=== Raw data ===

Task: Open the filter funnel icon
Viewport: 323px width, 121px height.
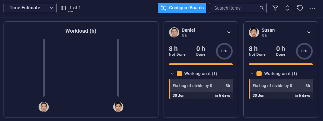Action: (x=275, y=8)
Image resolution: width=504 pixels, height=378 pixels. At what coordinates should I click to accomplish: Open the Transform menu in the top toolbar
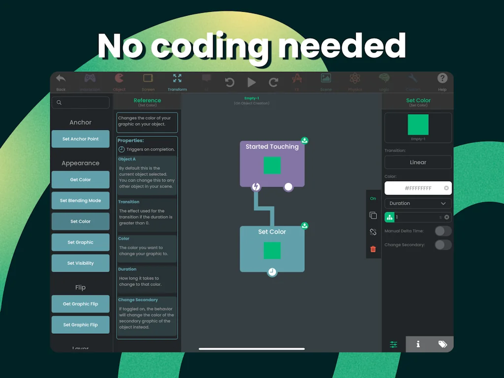pyautogui.click(x=177, y=82)
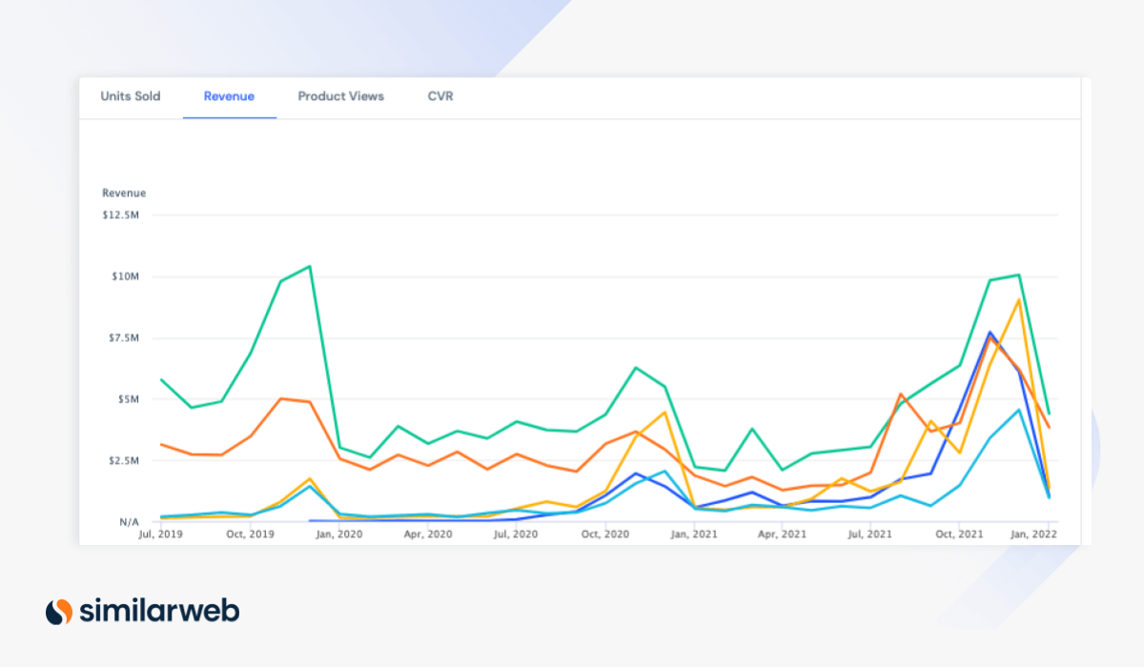Click the N/A baseline label
The image size is (1144, 667).
click(x=130, y=521)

===

### Aim of the exercise
Write out all of the records above. Keep them exact and leave out the pictures.

### Solved exercise
Task: Open the filter funnel icon
Viewport: 323px width, 121px height.
Action: (x=275, y=8)
Image resolution: width=504 pixels, height=378 pixels. At what coordinates should I click to accomplish: Open the Transform menu in the top toolbar
pyautogui.click(x=177, y=82)
Click the N/A baseline label
The image size is (1144, 667).
click(x=130, y=521)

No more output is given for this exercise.